# Nice bass through the ice!!!



## duckhunter25hp (Apr 13, 2007)

Pretty good story to go along with this fish check it out!!!

This is my buddies story below.

Enjoyed this beautiful day out on a local farm pond and man was the action hot! Started out catching 8 plus inch bluegills and a few smaller bass. Was jigging a firetiger diamond lure tipped with a waxworm when the "piggy", as I like to call them, hit my lure. The fight was on and I knew that I had something other than a crappie or bluegill. It was taking drag and diving like crazy. I yelled to my brother to come help me because I didnt know if it would fit through the 6 inch hole. He pulled my vexilar out of the water and rolled his sleeves up to plung down the hole when it appeared. Finally after about ten minutes of taking drag and numerous runs under the ice, the lunker appeared in the bottom of my hole. It had a mouth wider than my brothers hand, a personnal best largemouth bass! Measuring in at 23 inches long and was 16 3/4 inches around its belly. Oh did I mention that it was landed using 3# testline, I was amazed. What a great way to end an incredible day on the ice.










*edit:

I've put the story directly on this site. Please don't cross post to another forum. Thanks.

Ryan*


----------



## blhunter3 (May 5, 2007)

Wow, thats a huge bass.


----------



## snow (Dec 7, 2007)

Indeed a beauty,why did ya keep it? Curious...


----------



## Gildog (Jan 30, 2007)

snow said:


> Indeed a beauty,why did ya keep it? Curious...


DID you keep it? If so, I'm sure you put a scale to it, not just a tape measure...


----------



## duckhunter25hp (Apr 13, 2007)

I didn't keep it my buddy did. He is putting it on the wall.


----------



## ruger1 (Aug 16, 2006)

duckhunter25hp said:


> I didn't keep it my buddy did. He is putting it on the wall.


You should explain to him that he could have let the fish live and had it on the wall at the same time. Got to love graphite mounts. After putting multiple species on the wall over the years, I think graphite look better. I know they sure hold up better.


----------



## Bagman (Oct 17, 2002)

I would wager that nearly of 99% of all bass caught in the North country are released. Almost nobody cares to eat them. There is no harm in keeping ONE rare fish that a guy deems a trophy.

Frankly, I think replica mounts are a joke. 'Gee, this plastic fish is JUST LIKE the fish I caught that one day'. :eyeroll:


----------



## ruger1 (Aug 16, 2006)

Bagman said:


> Frankly, I think replica mounts are a joke. 'Gee, this plastic fish is JUST LIKE the fish I caught that one day'. :eyeroll:


Bagman, I hear that arguement once in a while. I've noticed a trend as well. Usually the guys that think replicas are a joke are the guys that have to think they are better than the rest of us and have to outdo us.

★ ★ ★ ★ ★

[Objective A]
Answer these questions about the ice-fishing thread:
(i) What lure was being jigged when the bass hit?
(ii) How long did the bass measure?
(iii) According to duckhunter25hp, who kept the fish, and what is being done with it?

[Data for this task]
★ ★ ★ ★ ★

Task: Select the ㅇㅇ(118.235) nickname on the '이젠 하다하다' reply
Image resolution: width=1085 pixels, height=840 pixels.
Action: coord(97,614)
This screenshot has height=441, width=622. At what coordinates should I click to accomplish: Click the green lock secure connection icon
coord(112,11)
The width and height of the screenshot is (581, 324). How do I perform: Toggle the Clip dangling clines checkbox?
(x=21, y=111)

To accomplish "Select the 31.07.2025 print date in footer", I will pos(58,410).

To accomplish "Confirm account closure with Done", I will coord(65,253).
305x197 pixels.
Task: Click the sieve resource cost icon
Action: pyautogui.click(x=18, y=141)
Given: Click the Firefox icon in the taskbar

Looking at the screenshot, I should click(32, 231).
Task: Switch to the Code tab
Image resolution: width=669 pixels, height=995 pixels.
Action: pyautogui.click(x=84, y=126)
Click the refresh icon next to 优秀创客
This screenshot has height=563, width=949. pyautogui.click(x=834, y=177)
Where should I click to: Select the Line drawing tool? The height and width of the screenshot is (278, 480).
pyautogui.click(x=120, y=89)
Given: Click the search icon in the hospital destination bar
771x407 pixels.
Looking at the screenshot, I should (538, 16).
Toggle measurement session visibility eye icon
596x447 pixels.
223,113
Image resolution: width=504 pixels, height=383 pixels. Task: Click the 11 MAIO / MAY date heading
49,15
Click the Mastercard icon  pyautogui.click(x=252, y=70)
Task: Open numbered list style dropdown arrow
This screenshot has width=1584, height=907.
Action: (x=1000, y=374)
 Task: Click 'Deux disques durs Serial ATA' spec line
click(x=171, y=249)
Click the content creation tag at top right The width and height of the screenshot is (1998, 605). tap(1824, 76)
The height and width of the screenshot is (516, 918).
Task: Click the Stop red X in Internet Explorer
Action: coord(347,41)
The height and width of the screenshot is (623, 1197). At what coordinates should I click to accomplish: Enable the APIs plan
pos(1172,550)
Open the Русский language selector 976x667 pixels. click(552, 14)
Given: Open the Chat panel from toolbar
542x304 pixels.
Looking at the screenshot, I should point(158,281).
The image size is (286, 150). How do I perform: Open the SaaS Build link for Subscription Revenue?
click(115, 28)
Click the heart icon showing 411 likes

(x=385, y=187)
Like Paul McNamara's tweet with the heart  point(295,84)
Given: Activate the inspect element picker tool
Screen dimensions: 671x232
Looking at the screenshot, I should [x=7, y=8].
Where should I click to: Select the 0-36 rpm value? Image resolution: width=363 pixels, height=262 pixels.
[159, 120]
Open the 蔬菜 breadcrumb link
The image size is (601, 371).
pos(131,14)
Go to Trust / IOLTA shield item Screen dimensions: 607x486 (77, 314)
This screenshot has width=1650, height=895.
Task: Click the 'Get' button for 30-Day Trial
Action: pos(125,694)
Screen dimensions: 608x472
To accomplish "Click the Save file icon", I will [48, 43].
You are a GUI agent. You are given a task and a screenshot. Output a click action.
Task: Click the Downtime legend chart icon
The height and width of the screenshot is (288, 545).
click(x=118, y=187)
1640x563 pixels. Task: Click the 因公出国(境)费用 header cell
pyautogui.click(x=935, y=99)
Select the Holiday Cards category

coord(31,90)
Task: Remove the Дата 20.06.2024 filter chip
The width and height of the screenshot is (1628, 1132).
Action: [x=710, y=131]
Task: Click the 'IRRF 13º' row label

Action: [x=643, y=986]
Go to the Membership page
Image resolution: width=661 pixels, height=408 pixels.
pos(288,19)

★ ★ ★ ★ ★

[Objective B]
Recast the listing as a numbered list, starting at the line that contains "The height and width of the screenshot is (623, 1197)." and running up to and including the line that contains "Action: pos(125,694)". Leave out blank lines.

[Written response A]
(i) A firetiger diamond lure tipped with a waxworm.
(ii) 23 inches.
(iii) The buddy kept it and is putting it on the wall.

[Written response B]
1. The height and width of the screenshot is (623, 1197). At what coordinates should I click to accomplish: Enable the APIs plan
2. pos(1172,550)
3. Open the Русский language selector 976x667 pixels. click(552, 14)
4. Given: Open the Chat panel from toolbar
5. 542x304 pixels.
6. Looking at the screenshot, I should point(158,281).
7. The image size is (286, 150). How do I perform: Open the SaaS Build link for Subscription Revenue?
8. click(115, 28)
9. Click the heart icon showing 411 likes
10. (x=385, y=187)
11. Like Paul McNamara's tweet with the heart  point(295,84)
12. Given: Activate the inspect element picker tool
13. Screen dimensions: 671x232
14. Looking at the screenshot, I should [x=7, y=8].
15. Where should I click to: Select the 0-36 rpm value? Image resolution: width=363 pixels, height=262 pixels.
16. [159, 120]
17. Open the 蔬菜 breadcrumb link
18. The image size is (601, 371).
19. pos(131,14)
20. Go to Trust / IOLTA shield item Screen dimensions: 607x486 (77, 314)
21. This screenshot has width=1650, height=895.
22. Task: Click the 'Get' button for 30-Day Trial
23. Action: pos(125,694)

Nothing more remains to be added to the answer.